After a busy year in New York, "The Madwoman of Chaillot" has arrived in Boston, to what should prove to be the immense delight, and benefit of all good people. This play, by the late Jean Giraudoux, is of a caliber too seldom achieved--or even attempted--these days; it combines imagination, intelligence, and social commentary with the best possible results. Not since Thornton Wilder's "The Skin of Our Teeth" has a play been offered that was capable of stimulating in its audience that honest exhilaration which is the aim of true comedy.
In the Chaillot sector of Paris there lives a woman who calls herself the Countess Aurelia, but who is known to her many friends as "the madwoman." This is not necessarily derogatory. It is difficult to tell how old the Countess might be because she dresses in the style of the 1880's and is rather out of touch with the times--a fear she manages by living in a dream-world and reading every morning a 1903 newspaper.

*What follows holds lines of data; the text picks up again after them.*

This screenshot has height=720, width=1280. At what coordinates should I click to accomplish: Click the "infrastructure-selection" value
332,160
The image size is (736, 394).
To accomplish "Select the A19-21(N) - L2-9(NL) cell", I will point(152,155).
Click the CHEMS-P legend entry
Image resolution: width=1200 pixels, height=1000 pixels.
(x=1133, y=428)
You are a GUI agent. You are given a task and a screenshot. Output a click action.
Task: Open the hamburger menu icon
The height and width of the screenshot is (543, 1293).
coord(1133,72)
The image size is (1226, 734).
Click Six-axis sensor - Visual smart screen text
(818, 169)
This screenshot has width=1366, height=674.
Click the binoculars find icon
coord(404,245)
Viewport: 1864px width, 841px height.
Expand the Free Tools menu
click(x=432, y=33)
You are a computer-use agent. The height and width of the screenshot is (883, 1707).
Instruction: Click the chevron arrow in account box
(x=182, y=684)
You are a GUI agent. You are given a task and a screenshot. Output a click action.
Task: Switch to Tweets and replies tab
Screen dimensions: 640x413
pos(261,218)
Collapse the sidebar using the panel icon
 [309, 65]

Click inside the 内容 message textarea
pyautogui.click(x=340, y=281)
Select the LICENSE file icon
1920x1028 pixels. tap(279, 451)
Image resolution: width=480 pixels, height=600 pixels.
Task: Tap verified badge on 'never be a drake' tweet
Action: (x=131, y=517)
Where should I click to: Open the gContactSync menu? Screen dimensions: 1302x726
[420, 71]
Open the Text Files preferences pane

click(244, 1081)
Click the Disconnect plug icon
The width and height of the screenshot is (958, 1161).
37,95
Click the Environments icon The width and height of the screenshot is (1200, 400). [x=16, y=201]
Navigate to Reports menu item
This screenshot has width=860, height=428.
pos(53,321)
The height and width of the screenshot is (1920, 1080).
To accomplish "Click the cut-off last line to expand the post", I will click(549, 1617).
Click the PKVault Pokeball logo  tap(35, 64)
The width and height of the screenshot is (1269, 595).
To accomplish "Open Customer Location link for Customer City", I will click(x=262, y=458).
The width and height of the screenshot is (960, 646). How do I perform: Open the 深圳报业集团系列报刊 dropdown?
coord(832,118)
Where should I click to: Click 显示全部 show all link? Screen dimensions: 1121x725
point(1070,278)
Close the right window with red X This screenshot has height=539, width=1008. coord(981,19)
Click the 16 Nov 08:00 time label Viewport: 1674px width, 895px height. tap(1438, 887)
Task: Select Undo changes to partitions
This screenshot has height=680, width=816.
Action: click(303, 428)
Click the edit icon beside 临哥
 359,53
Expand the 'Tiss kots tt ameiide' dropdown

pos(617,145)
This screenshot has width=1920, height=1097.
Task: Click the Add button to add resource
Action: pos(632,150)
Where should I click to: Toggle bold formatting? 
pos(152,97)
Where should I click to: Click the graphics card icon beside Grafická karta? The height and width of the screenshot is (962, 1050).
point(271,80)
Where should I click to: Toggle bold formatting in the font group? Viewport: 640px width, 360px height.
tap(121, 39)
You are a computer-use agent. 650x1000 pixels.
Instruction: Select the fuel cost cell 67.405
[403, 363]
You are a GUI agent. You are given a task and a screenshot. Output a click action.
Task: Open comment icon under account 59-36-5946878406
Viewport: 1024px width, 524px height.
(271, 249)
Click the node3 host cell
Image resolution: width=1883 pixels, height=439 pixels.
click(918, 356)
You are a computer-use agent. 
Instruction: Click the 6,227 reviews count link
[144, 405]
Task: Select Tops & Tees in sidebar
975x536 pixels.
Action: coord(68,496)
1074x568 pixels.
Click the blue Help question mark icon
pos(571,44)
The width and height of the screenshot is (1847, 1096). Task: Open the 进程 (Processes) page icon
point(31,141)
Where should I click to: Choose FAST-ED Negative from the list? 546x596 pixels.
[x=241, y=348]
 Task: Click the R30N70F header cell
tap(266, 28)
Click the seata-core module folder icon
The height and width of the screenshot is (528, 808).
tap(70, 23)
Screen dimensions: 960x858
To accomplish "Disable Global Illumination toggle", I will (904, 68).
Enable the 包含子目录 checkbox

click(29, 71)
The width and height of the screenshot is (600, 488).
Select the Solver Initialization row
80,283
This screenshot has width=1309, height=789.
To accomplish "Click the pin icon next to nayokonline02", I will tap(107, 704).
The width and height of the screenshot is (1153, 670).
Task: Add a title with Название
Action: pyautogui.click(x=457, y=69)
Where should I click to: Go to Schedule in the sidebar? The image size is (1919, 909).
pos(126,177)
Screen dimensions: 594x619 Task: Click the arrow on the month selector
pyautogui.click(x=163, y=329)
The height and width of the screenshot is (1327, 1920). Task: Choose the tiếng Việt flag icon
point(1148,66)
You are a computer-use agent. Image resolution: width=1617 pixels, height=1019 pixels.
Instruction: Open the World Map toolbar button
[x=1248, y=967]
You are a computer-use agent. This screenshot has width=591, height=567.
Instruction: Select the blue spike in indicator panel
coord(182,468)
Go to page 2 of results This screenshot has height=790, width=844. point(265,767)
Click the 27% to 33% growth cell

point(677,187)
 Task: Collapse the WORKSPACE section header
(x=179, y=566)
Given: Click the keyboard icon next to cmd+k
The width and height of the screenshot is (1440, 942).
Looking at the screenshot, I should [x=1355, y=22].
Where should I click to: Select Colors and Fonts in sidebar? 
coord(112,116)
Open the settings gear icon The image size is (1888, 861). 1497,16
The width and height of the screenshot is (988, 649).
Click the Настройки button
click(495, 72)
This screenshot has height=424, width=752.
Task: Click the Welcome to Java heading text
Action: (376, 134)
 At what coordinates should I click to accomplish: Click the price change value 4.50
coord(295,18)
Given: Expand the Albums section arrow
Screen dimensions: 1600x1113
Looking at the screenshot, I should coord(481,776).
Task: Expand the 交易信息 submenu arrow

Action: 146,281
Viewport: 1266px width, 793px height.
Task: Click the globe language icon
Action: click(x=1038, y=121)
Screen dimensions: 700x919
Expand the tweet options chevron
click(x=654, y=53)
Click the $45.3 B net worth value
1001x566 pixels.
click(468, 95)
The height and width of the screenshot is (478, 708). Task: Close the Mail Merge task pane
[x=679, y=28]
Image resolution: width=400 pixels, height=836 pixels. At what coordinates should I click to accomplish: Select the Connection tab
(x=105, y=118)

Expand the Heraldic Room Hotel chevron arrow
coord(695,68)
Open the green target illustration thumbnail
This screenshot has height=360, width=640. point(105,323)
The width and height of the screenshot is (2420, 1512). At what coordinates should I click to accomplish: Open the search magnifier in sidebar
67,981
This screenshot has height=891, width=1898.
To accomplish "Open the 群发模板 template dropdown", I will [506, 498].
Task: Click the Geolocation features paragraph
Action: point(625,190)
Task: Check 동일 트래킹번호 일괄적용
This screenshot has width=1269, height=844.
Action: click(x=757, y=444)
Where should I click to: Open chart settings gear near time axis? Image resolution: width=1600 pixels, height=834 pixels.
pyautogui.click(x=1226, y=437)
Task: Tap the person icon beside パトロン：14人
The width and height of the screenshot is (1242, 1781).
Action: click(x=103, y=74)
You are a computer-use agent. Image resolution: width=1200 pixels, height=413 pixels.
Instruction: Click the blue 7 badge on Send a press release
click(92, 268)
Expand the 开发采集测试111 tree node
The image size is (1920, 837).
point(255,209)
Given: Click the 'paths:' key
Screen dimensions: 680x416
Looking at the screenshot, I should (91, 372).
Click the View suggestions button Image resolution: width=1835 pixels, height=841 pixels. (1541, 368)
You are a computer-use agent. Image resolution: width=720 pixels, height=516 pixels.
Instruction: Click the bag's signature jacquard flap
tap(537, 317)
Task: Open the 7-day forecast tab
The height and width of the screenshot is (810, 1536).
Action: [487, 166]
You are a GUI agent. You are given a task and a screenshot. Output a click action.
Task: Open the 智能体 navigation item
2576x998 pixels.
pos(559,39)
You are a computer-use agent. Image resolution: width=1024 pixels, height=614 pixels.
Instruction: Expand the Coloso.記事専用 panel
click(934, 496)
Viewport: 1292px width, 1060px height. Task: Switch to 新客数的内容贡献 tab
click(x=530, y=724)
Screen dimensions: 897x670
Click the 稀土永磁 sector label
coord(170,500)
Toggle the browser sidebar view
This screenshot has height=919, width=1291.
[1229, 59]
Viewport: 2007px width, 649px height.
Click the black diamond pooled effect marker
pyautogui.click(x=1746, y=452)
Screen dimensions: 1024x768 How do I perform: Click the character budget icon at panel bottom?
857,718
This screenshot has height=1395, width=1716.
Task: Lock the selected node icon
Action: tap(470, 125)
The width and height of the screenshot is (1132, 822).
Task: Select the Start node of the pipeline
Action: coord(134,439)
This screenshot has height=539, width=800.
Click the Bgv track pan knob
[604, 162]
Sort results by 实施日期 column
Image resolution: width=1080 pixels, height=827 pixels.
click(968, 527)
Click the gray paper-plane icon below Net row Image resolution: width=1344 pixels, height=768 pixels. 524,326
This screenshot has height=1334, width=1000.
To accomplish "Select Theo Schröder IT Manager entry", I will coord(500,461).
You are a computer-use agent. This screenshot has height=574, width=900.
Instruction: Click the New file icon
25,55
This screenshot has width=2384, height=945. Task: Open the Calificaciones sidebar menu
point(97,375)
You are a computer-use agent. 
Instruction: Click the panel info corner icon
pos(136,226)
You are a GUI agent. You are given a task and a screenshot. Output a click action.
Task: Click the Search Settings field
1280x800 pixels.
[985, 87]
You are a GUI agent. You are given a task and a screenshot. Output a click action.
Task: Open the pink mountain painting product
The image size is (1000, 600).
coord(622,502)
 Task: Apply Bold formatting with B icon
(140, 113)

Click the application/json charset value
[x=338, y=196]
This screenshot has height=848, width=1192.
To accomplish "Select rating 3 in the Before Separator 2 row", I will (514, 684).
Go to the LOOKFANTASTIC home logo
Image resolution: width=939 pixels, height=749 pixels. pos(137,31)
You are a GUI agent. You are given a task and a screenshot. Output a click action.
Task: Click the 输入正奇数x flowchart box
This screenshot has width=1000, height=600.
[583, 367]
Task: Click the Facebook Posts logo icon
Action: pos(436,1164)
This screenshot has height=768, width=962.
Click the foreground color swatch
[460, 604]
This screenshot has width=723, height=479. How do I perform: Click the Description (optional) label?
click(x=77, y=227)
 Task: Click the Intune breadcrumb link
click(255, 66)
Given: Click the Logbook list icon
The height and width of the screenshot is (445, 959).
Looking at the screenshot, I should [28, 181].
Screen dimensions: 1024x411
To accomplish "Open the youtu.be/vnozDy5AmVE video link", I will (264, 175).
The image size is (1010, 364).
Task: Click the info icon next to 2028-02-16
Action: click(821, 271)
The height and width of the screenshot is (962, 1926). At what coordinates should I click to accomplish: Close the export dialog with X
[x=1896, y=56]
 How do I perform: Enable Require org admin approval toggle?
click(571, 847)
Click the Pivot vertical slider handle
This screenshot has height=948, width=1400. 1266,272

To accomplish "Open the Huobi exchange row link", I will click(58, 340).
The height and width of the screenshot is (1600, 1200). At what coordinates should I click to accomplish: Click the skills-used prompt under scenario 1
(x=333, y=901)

The Countess' world is shattered one day when she learns that her friends are unhappy because the "pimps" are taking over. (The pimps, explains the Rag-picker, are the parasites and non-productive members of society--presidents and vice-presidents of corporations, to be specific but non-inclusive,) The Countess sets out to rid Chaillot of such wickedness, which she manages to do in short order, there being "nothing so wrong in this world that a sensible woman can't set it right in the course of an afternoon." How she accomplishes this, and the introduction it affords to the Countess' world, is the substance of the play.
Martita Hunt is in the title role and she does handsomely by it. Her Madwoman is warm and human and views the world through a dewy spider's web which she is constantly brushing from her eyes. It is an inspired performance. Other outstanding players are Estelle Winwood, as the Madwoman's gaily demented pal, John Carradine as the oratorical rag-picker, and Lydia Westman and Elconora Mendelssohn as the other accomplices.
The original Parisian sets of the late Christian Berard are used for this production and are entirely in sympathy with the play as are his bizarre costumes. The American adaptation by Maurice Valency appears to be an excellent job. A word of special thanks must go to Alfred De Liagre, Jr., not only for his direction, but for his courage and foresight in putting on such an obviously 'uncommercial' drama. Mr. De Liagre chose for his garden the almond tree rather than the oil well--and happily has been granted both.
Our Odets and Saroyans--and other dealers in messages and whimsy--could do well to study Giraudoux' method of wedding them. "The Madwoman of Chaillot" has its share of yuks all right, but the best parts are not those which provoke loud laughter but rather a silent 'yes' when the Madwoman--with the perception of the insane and the logic of the child-like--cuts sharply through to the truth of the matter. The healthy heart-beat of humanity can be heard in this play.